START PROVIDED DATA
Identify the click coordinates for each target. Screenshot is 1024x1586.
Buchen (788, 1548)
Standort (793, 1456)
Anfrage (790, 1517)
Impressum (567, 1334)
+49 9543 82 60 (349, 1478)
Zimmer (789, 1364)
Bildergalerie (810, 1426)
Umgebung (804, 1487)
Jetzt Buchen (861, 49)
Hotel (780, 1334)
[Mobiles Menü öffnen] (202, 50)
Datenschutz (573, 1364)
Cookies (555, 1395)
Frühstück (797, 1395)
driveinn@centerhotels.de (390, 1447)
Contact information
END PROVIDED DATA
START PROVIDED DATA
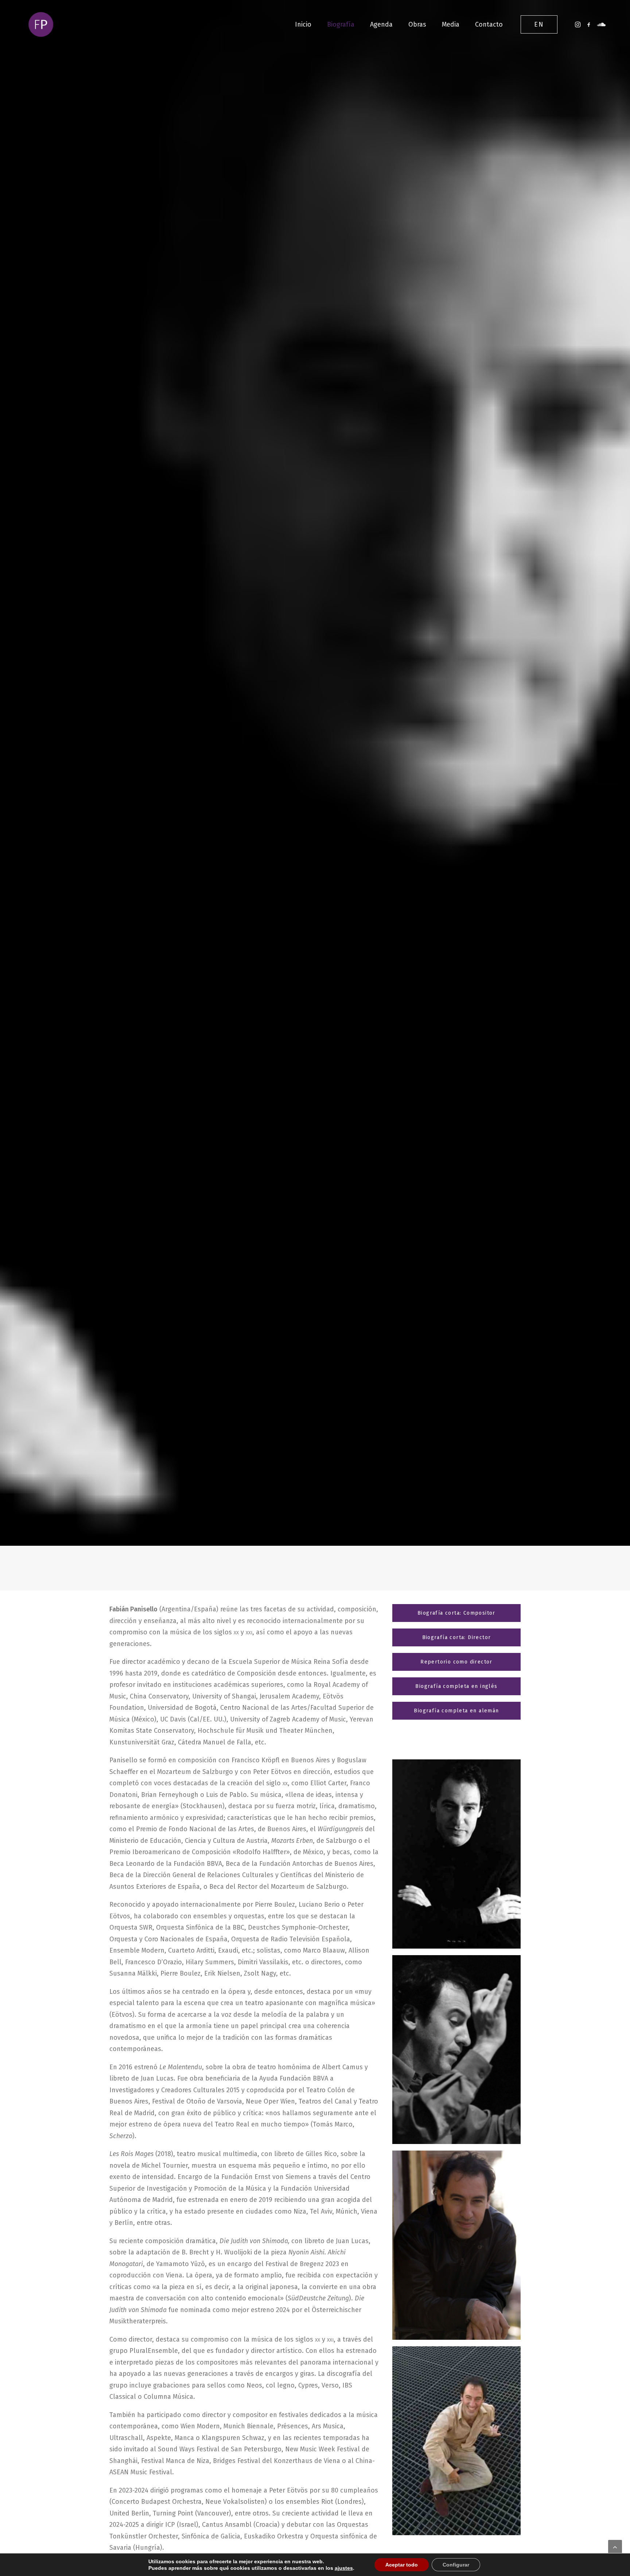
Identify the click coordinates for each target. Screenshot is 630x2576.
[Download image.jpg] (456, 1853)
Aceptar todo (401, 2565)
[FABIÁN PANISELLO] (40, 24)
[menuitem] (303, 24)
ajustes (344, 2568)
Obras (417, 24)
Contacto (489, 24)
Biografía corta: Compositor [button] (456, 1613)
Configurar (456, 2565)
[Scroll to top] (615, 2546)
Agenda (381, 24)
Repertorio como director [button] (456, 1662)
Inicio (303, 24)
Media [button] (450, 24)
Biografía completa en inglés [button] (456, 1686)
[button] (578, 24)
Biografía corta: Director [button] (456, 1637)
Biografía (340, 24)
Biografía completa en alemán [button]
END PROVIDED DATA
Output the lines above exactly, but only those between the line holding "Hotel (780, 1334)" and the line holding "Contact information", inclusive.

Hotel (780, 1334)
[Mobiles Menü öffnen] (202, 50)
Datenschutz (573, 1364)
Cookies (555, 1395)
Frühstück (797, 1395)
driveinn@centerhotels.de (390, 1447)
Contact information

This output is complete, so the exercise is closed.